I understand that an example of a physical interpretation of the line integral of a scalar function with respect to arc length [tex]\int_C f(x,y,z)ds[/tex] might be the total mass of a wire where f describes the linear density of the wire. But can anybody give an example of a physical or geometric interpretation of the line integral with respect to x (or y, or z)? i.e. given some specific function f(x,y,z) and points A and B on that curve I can calculate [tex]\int_C f(x,y,z)dx[/tex] from A to B to answer an exercise in the textbook. But what would it mean?

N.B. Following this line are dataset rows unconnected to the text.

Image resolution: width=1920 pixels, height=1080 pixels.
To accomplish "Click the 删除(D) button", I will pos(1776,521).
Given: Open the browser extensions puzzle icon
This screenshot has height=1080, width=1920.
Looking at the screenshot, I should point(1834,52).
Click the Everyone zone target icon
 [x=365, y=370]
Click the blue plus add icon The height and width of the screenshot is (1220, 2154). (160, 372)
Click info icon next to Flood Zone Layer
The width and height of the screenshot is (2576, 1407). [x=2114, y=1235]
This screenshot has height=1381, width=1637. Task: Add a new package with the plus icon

One important application of the line (or path) integral ∫_{a}^{b}f(x,y,z)ds is calculating work done by a force. You know that if you apply a constant force F over a distance x, the work done is Fx. If the force is not a constant, then it is the integral ∫F(x)dx. If the path over which the work is applied is a curve, then you think of "dx" as the vector "ds" tangent to the curve at each point and "F(x)dx" becomes the dot product of the force vector f(x,y,z) and the ds: ∫_{a}^{b}f(x,y,z)ds
Thanks, HallsofIvy, but I wasn't referring to integrals of vector functions. Here are examples of the types of integrals I meant. Say we have a function f(x,y)=2x (so it's actually independent of y) and the curve y=x^{2} and we want the integral of that function along the curve from (0,0) to (1,1). The first type of integral is defined as [tex]\int_C f(x,y)ds = \lim_{n\rightarrow\infty} \sum_{i=1}^n f(x_i^*,y_i^*)\Delta s_i [/tex] We write [tex]\int_C 2x \, ds \,\,\,\,and\,\,\,\, C=\{(x,y)|0\leq x \leq 1, 0 \leq y \leq x^2 \}[/tex] so dy/dx = 2x, therefore [tex]\int_C 2x\, ds = \int_0^1 2x\sqrt{\left (\frac{dx}{dx}\right )^2 + \left (\frac{dy}{dx}\right )^2}dx[/tex] [tex]\int_C 2x\, ds = \int_0^1 2x\sqrt{1 + (2x)^2}dx[/tex] [tex]\,\,\,\,= \frac{1}{6}[(1+4x^2)^\frac{3}{2}\,|_0^1[/tex] [tex]\,\,\,\, = \frac{1}{6}(5\sqrt{5}-1)[/tex] The second type is defined as [tex]\int_C f(x,y)dy = \lim_{n\rightarrow\infty} \sum_{i=1}^n f(x_i^*,y_i^*)\Delta y_i [/tex] So for the same function and the same curve and limits we can write dy = 2x dx and then [tex]\int_C 2x\, dy = \int_0^1 2x \times 2x\,dx[/tex] [tex]\,\,\,\, = \int_0^1 4x^2\,dx[/tex] [tex]\,\,\,\, = \frac{4}{3}\,x^3\,|_0^1[/tex] [tex]\,\,\,\, = \frac{4}{3}[/tex] I find this second type of integral defined in James Stewart's Multivariable Calculus 5e on page 1101, and in various exercises at the end of that section, in case you have access to a copy. But he gives no discussion as to what it's purpose might be.